Amen. Anyways, all those bad vibes prompted me to write the following comment to Michael this morning:
Michael – Thanks for alerting the community to what may be an important change of direction. Nonetheless, I remain very skeptical as to whether this agenda will work in a way that is a) evidence-based and b) treats Canadians like media consumers with the right to be protected – rather than as a collective market for Cancon. You note the CRTC says it will “monitor broadband speeds and the choice of Internet service providers available to Canadians, as well as the prices paid for telephone services.”
“Monitor” is a slippery concept that can mean very little – like having “access” to broadband or doing “consultations” with the public. Will the JPB Commission ever do random-probability surveys of end-users? Will they stop bragging about BB “access” and start talking about who’s actually online? Will they ever start talking to Canadians in a way most can understand – as opposed to couching our entire network neutrality discussion in terms of ITMPs? Will the Commission “monitor” BB by taking measures of actual performance or rely on the industry and what they advertise? In other words, are they ready to do some real research – because if they’re not, then monitoring is a dead letter. And if the 2 enabling statutes don’t get updated (even if not merged), and the 2006 Cabinet Direction remains in place and makes everything hinge on market forces, I don’t believe the Commission will have the clout to do what it says it wants to do.
Then there’s the simple problem of putting a framework in place, only to ignore it. I’m thinking here of the consumer complaints process – and having you to thank, Michael, for making us cynics after you wrested those “secret” complaints from the Commission last summer. We discovered not only the bullshit about making public complaints unavailable to the public, but also the terrible job the Commission did in resolving those complaints. Witness the Rogers/CGO/WoW imbroglio, which it said was resolved after Rogers said it was resolved (no worries, we’ll stop throttling eventually).
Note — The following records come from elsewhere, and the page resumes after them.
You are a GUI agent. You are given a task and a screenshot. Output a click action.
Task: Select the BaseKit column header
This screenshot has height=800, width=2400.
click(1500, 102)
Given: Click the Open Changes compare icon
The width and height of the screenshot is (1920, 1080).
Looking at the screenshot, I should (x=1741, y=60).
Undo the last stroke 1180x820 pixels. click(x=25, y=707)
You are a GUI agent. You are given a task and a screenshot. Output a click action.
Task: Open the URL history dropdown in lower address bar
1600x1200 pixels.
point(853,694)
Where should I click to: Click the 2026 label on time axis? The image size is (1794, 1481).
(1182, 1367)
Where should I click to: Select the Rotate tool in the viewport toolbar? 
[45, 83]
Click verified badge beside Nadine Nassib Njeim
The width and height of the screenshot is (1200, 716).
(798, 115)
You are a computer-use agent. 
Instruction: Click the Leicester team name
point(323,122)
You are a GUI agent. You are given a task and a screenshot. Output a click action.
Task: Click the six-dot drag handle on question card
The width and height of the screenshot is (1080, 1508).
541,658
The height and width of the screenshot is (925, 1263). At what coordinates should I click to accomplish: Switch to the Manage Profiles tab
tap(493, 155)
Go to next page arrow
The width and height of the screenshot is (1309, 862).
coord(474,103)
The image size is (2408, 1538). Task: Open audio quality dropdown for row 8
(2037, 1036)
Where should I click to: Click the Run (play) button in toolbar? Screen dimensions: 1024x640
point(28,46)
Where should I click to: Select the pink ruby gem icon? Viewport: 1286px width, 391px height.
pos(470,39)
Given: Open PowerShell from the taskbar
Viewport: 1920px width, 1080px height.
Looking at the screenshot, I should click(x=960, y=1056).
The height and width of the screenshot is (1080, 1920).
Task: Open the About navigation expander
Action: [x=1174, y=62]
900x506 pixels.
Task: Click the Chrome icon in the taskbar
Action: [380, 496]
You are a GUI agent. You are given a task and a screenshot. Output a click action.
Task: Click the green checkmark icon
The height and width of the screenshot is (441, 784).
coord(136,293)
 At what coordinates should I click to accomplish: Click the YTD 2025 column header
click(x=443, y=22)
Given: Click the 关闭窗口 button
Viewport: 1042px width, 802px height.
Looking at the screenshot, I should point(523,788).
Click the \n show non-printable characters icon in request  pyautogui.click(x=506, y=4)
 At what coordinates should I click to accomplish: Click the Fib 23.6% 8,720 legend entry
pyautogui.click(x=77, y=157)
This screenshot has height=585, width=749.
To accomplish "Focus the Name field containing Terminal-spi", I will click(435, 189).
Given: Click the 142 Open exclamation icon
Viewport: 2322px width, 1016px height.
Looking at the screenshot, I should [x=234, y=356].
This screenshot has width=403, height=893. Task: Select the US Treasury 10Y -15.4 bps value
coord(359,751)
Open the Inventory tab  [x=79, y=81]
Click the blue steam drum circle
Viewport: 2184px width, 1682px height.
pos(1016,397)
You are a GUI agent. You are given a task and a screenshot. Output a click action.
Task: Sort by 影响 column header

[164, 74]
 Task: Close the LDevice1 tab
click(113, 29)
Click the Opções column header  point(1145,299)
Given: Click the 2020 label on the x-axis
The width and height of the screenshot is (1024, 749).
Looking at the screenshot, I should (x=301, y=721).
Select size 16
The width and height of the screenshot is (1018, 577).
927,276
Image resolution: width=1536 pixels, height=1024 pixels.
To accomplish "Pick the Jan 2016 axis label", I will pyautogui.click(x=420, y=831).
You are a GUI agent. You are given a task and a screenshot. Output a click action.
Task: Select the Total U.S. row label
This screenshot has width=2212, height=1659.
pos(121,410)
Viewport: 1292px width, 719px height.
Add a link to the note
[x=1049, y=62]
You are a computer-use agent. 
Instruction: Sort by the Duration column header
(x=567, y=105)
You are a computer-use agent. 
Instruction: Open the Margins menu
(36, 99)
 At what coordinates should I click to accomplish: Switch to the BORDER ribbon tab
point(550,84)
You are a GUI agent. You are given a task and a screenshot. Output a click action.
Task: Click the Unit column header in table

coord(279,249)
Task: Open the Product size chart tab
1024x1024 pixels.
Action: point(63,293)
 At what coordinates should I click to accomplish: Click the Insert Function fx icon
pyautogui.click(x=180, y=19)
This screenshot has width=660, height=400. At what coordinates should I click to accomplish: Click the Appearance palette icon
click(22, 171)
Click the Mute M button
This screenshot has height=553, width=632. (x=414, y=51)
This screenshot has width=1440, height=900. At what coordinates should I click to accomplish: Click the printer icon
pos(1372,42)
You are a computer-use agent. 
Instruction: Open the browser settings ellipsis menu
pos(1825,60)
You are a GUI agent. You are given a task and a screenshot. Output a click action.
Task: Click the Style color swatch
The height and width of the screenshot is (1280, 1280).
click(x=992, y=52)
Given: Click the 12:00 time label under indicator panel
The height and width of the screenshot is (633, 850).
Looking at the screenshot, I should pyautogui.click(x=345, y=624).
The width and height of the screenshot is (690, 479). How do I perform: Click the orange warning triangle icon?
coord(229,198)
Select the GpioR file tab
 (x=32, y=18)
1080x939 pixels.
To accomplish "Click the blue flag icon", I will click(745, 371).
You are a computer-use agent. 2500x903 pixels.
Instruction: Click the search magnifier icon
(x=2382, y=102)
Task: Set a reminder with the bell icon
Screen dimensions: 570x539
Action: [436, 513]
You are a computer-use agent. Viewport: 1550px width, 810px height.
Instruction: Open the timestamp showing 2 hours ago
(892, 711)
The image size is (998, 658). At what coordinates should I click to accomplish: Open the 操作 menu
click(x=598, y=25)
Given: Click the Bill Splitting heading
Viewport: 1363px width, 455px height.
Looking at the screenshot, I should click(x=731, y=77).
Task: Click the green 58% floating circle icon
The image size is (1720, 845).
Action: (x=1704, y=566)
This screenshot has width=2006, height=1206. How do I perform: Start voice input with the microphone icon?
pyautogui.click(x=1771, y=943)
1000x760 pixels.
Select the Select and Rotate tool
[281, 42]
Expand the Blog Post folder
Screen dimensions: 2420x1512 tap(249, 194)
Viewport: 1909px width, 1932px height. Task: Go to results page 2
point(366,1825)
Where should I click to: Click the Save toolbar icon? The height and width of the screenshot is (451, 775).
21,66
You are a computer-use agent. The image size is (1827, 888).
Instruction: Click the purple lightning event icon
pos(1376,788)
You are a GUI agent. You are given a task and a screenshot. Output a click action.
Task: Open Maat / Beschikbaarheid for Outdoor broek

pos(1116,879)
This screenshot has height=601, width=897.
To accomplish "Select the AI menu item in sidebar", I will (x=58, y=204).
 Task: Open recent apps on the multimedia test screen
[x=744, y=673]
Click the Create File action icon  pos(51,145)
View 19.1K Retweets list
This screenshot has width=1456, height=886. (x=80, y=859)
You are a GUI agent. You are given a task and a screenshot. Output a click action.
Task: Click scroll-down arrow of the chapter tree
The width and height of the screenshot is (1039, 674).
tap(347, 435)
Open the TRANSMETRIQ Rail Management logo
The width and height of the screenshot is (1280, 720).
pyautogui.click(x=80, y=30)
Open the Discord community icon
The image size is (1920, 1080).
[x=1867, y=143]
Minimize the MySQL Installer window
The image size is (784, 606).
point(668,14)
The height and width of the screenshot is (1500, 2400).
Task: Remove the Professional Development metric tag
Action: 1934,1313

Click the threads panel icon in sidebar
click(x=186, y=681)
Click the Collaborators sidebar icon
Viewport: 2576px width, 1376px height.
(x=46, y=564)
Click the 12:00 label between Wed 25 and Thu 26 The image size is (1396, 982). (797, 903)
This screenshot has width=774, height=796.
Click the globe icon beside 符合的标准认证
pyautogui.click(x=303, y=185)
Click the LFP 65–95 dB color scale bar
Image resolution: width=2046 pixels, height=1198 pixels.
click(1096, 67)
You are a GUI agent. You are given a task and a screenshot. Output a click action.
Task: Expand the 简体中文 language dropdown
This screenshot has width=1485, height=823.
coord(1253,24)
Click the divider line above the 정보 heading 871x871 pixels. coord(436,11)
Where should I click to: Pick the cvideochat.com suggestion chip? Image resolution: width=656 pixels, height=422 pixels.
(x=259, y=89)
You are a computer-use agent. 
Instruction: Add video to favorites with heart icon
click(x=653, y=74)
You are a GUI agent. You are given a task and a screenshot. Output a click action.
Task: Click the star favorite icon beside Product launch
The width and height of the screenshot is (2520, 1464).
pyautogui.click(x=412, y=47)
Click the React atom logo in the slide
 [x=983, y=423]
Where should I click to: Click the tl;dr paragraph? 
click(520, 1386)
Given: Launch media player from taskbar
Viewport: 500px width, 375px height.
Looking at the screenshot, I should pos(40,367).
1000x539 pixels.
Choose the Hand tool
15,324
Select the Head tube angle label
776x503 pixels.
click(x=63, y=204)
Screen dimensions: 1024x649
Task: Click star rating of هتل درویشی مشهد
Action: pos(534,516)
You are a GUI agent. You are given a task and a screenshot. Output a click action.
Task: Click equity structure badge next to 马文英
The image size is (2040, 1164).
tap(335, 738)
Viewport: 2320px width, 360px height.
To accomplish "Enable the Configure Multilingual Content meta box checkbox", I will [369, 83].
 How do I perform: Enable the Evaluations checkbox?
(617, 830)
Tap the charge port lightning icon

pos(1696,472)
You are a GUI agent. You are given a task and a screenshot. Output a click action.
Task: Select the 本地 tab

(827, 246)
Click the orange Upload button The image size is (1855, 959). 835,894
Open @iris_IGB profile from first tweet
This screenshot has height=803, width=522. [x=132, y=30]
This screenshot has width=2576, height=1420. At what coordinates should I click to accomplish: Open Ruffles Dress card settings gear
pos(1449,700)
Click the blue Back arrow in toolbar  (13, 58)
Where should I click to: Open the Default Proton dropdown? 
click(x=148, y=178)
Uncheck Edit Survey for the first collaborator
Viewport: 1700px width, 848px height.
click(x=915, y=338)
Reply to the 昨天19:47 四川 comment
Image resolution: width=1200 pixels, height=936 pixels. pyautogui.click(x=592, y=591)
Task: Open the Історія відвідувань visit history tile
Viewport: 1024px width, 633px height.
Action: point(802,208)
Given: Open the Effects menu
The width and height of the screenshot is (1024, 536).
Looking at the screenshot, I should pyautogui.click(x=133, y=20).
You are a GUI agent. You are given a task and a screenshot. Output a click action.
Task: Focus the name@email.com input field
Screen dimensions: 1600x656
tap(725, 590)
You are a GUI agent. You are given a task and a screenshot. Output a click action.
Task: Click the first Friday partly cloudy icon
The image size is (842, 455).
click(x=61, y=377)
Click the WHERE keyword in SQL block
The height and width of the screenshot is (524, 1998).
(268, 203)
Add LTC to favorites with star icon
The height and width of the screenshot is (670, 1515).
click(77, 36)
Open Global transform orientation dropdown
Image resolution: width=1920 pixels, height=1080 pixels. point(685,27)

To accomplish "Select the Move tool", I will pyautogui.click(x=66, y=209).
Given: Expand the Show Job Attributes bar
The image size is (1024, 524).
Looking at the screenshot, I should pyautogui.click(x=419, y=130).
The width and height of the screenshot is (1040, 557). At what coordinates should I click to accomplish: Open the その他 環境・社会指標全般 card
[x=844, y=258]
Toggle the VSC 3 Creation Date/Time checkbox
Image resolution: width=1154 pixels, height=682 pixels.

What the CRTC really needs to make this stuff happen is a senior officer who isn’t always framing pronouncements for the licensees: a Director of Consumer Affairs, someone who knows how to speak to real people, how to study their needs and how to make their concerns get on the weekly agenda in Gatineau. Otherwise, the Commission’s corporate culture is never going to get past the decades of lip service to the great unwashed public… along with the deeply entrenched habit of making cheerful but entirely unfounded observations like the access industry is sufficiently competitive, when clearly it isn’t. All that said, I certainly hope your take is closer to what will eventually unfold than my gloomy prognostication.